Every line in the data must be transcribed exactly.

#### SOURCE INFORMATION ####

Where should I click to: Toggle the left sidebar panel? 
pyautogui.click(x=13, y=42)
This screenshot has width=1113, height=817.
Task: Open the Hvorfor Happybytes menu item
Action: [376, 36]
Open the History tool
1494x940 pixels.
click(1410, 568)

####

ANSWER TO THIS TASK:
Where should I click to: Toggle the left sidebar panel? 
pyautogui.click(x=13, y=42)
This screenshot has width=1113, height=817.
Task: Open the Hvorfor Happybytes menu item
Action: [376, 36]
Open the History tool
1494x940 pixels.
click(1410, 568)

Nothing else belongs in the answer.